The large body of existing knowledge on the biology of viruses means that for these agents there should normally be a good chance of success although there are exceptions that remain totally refractory to vaccine development, Other problems that can be encountered include the capacity of some viruses to mutate rapidly and/or undergo genetic recombination which can result in them 'escaping'; the immune protection induced by the vaccine.
There is also a good body of knowledge on how to make effective bacterial vaccines; these have been remarkably successful in controlling some life-threatening diseases of humans, mostly through the use of killed subunit or inactivated 'toxoids';, although there are also some live-attenuated vaccines. However there are many bacterial pathogens for which there are no current vaccines, often because of their complex pathogenesis and a lack of identifiable vaccine targets as well as some specific complications such as type-specific immunity or expression of superantigens. Other problems include short-lived immunity meaning that frequent re-vaccination is needed, and in some cases highly variable levels of protection.

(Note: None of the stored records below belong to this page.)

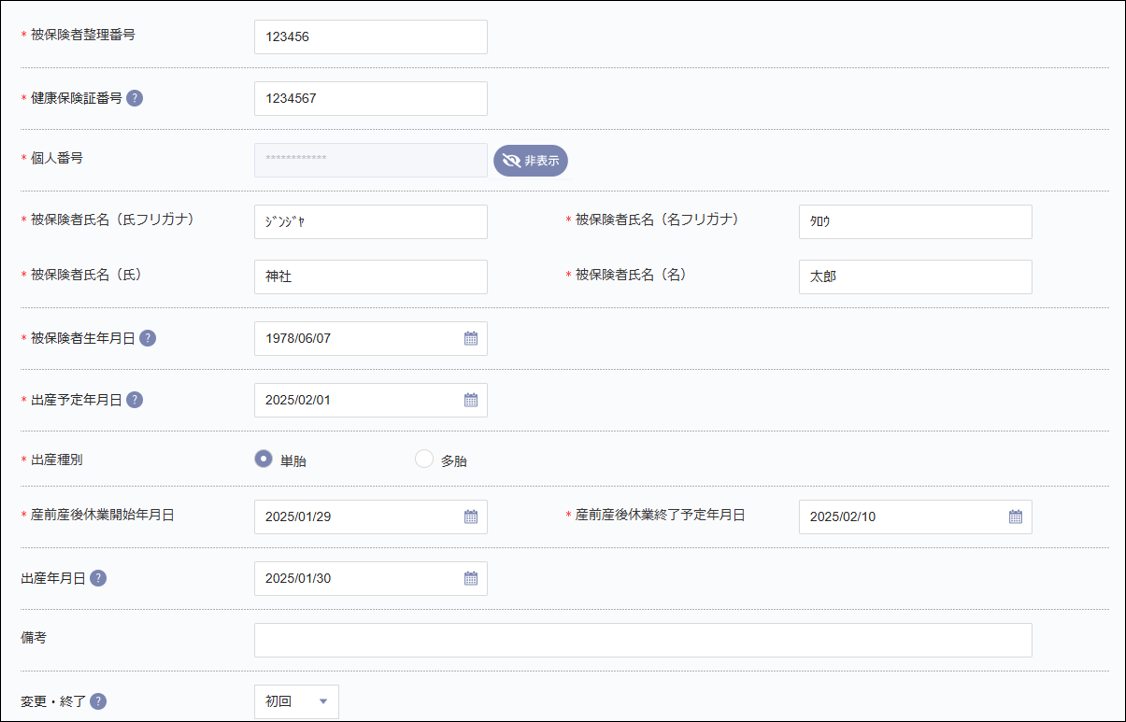Open calendar picker for 被保険者生年月日
This screenshot has width=1126, height=722.
470,338
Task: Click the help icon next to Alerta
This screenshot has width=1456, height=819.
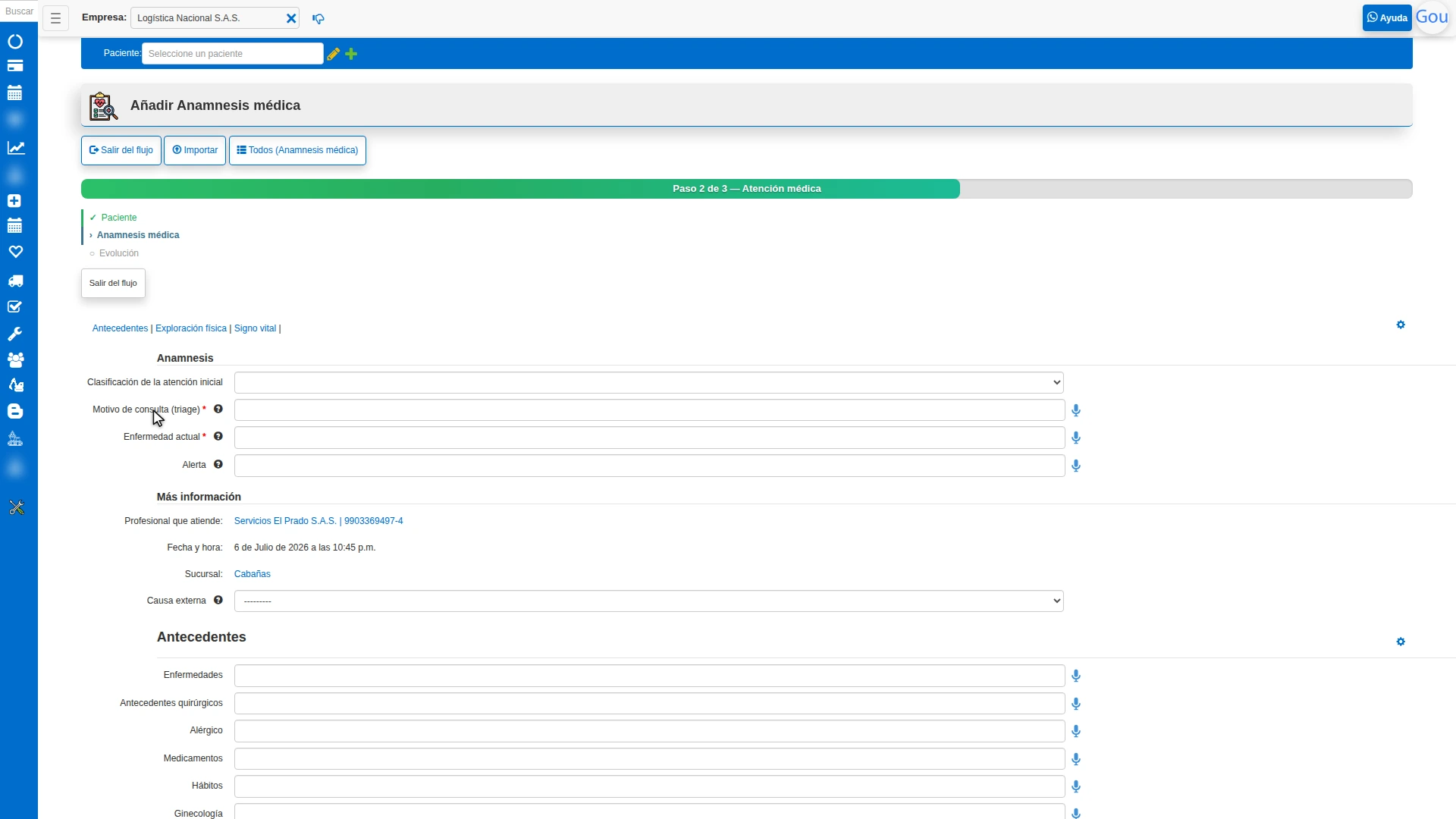Action: pyautogui.click(x=218, y=464)
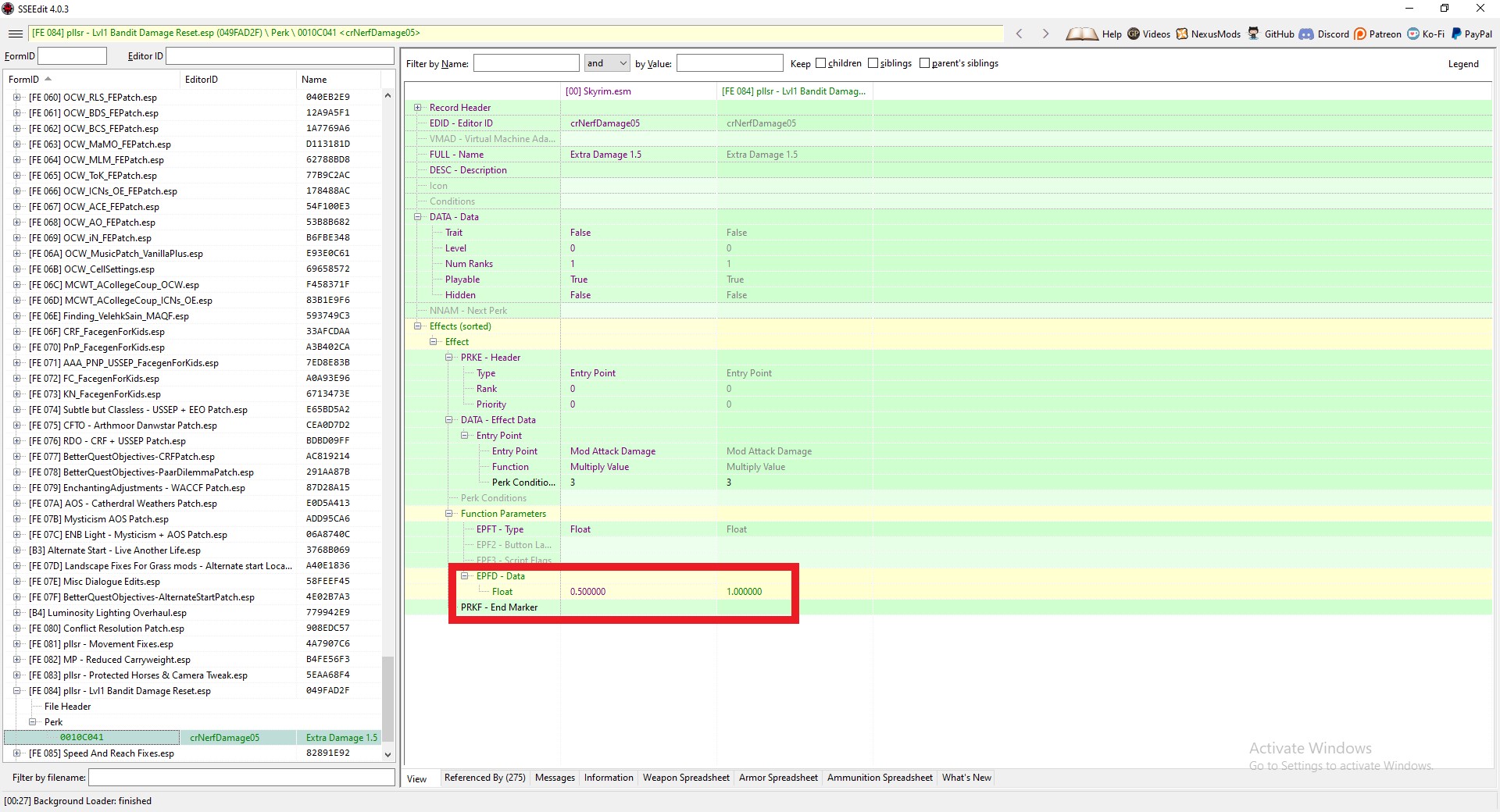
Task: Open the Discord icon link
Action: pos(1306,34)
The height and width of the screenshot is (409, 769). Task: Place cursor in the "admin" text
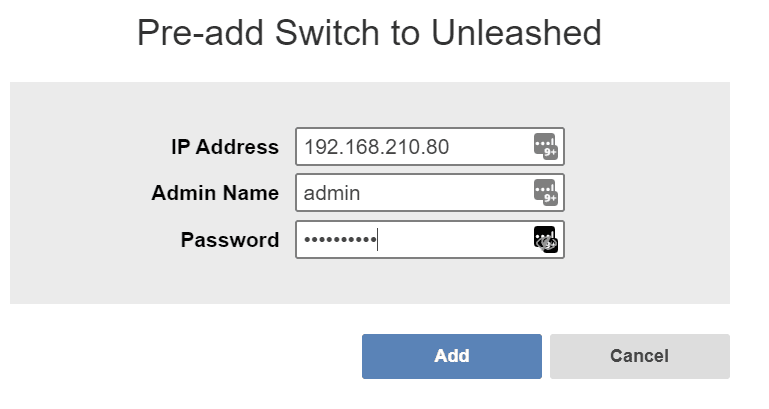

When it comes to parasitic diseases, which are a major burden for both humans and livestock in many parts of the world, there are few vaccines and to date these are restricted to veterinary pathogens there is a variable amount of basic biological knowledge on parasites available; for some including Plasmodium species there continues to be huge global research efforts focused on vaccine development but the vast majority of parasitic disease remains neglected. The most potent barriers to advancement relate to difficulties in culturing parasites, their complex pathologies and developmental growth cycles, their abilities to evade or subvert host immune responses and their relatively large genome sizes.
- Ability to grow pathogens outside of the host. Mostly a problem for parasites, but also for some viruses
- Understanding of host-pathogen interactions leading to identification of antigenic components of the pathogen that induce immunoprotection. Mostly a problem for parasites but also some bacteria and viruses.
- Understanding of the most potent immunoprotective responses in the host and how to induce these by vaccination
- Generation of multi-omics tools for complex pathogens, particularly with large or difficult genomes, to assist in predictive biology, especially to identify pathogen essential genes and antigen targets
- Need to explore multiple vaccination platforms to improve the delivery of pathogen antigens to the host and thereby improve both potency and longevity of immunoprotective responses
- Need to understand how specific pathogens survive in the population and environment as this influences disease transmission, rate of spread, opportunities for recombination and general pathogen ‘fitness’
- Targeted funding for development of in vitro or ex vivo cultivation for the most important refractory pathogens
- Support for research in the most appropriate host species – preferably the real target species. Where this is not possible invest in models that most closely replicate disease in the real host.
- Increase support for applied immunology/vaccinology within UK research establishments
- Prioritise sequencing and bioinformatics resources for more complex pathogens
- Targeted funding for higher-risk vaccine platform exploration
- Investment in One Health approaches to epidemiology and modelling
There is a lack of centres that have critical mass for work on host-pathogen interactions and very few centres that have a genuine ‘One Health’ strategy underpinning their work on human and/or animal diseases. A number of disciplines are poorly resourced such as livestock (including avian and fish) immunology, parasitology, entomology and molecular bacteriology.